Boats are built to keep water out, but this also makes them good containers for gases and fumes - especially carbon monoxide. ‘Black-spot’ colour-changing CO indicator cards are not good enough: they do not give an instant warning of dangerous CO levels and have no alarm to wake you up. CO alarms are designed to protect you from CO produced by incomplete combustion of any fuel (including LPG, coal, charcoal, wood, paraffin or diesel used in domestic appliances such as cookers, boilers, stoves, etc.), or from exhaust fumes from a boat’s engine or generator. The main causes of CO build-up in a cabin are faulty, badly maintained, or misused appliances and escaped flue gases from solid fuel stoves.
10 tips to keep you and your crew alive
- Install fuel-burning appliances properly, in line with manufacturer’s instructions.
- Follow servicing guidelines, with routine and competent maintenance.
- Use appliances as per their instructions (e.g. never use cookers for space heating).
- Don't allow any bodged repairs, adjustments and adaptations to appliances.
- Never use equipment you suspect has problems; deal with them immediately.
- Don’t block ventilation.
- Don’t bring charcoal BBQs on board, or have them near a cabin during or after use - only stone-cold charcoal is safe.
- Prevent engine fumes from entering the cabin and never use a portable generator in or near a cabin.
- Learn about the danger signs; identify potential hazards before CO can be produced and make sure that all crew know the symptoms of CO poisoning and how to react if it is suspected.
- Install a certified CO alarm (BS EN 50291-2), test it routinely and never remove the batteries.
How many CO alarms do you need and where to fit them?
If the boat has a single multi-use cabin, one alarm is sufficient, but otherwise all cabins with a fuel-burning appliance should have a CO alarm fitted. If fuel-burning heaters, generators or engines are used while people sleep, all bedrooms should have their own alarms. Follow the alarm manufacturer's installation instructions as far as the space and nature of the boat allow, but if the directions are difficult to meet on your boat, the following are best practice points:
Place the alarm:
- in living quarters between 1 metre and 3 metres from the appliance;
- in living quarters high up on a wall, at least 150 mm from the ceiling and where the indicator lights can be seen;
- in sleeping quarters in the ‘breathing zone’ near the bed head.
Before fixing, check that you can hear the alarm from any position in the boat (or buy additional alarms). Test the alarms when you first board the boat and then weekly when the boat is in use.

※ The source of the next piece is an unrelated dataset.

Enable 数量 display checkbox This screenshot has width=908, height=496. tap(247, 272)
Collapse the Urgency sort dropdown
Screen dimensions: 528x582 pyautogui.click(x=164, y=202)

Write a replacement date on the alarm. Do not use it beyond that date and if in any doubt, replace it earlier. When working on the boat with paints, solvents, degreasers etc., cover the alarm or remove it temporarily to protect the sensor. Replace the alarm as soon as the air clears and before you use any appliance or the engine. Consider removing the alarm from a winterised boat to prevent long periods of sub-zero temperatures affecting its sensor and battery.
Note that CO alarms:
- only detect CO, they cannot prevent it;
- do not detect fires, smoke or leakages of petrol or LPG fuel vapours;
- can activate if they sense hydrogen (e.g. from the boat’s batteries gassing off when under charge).
- may not fully safeguard individuals with specific medical conditions;
Both smoke and CO alarms are available for people with hearing loss.
The CO alarm manufacturer's association, CoGDEM, has published a list of alarms produced by its members that are suitable for use in boats (www.cogdem.org.uk).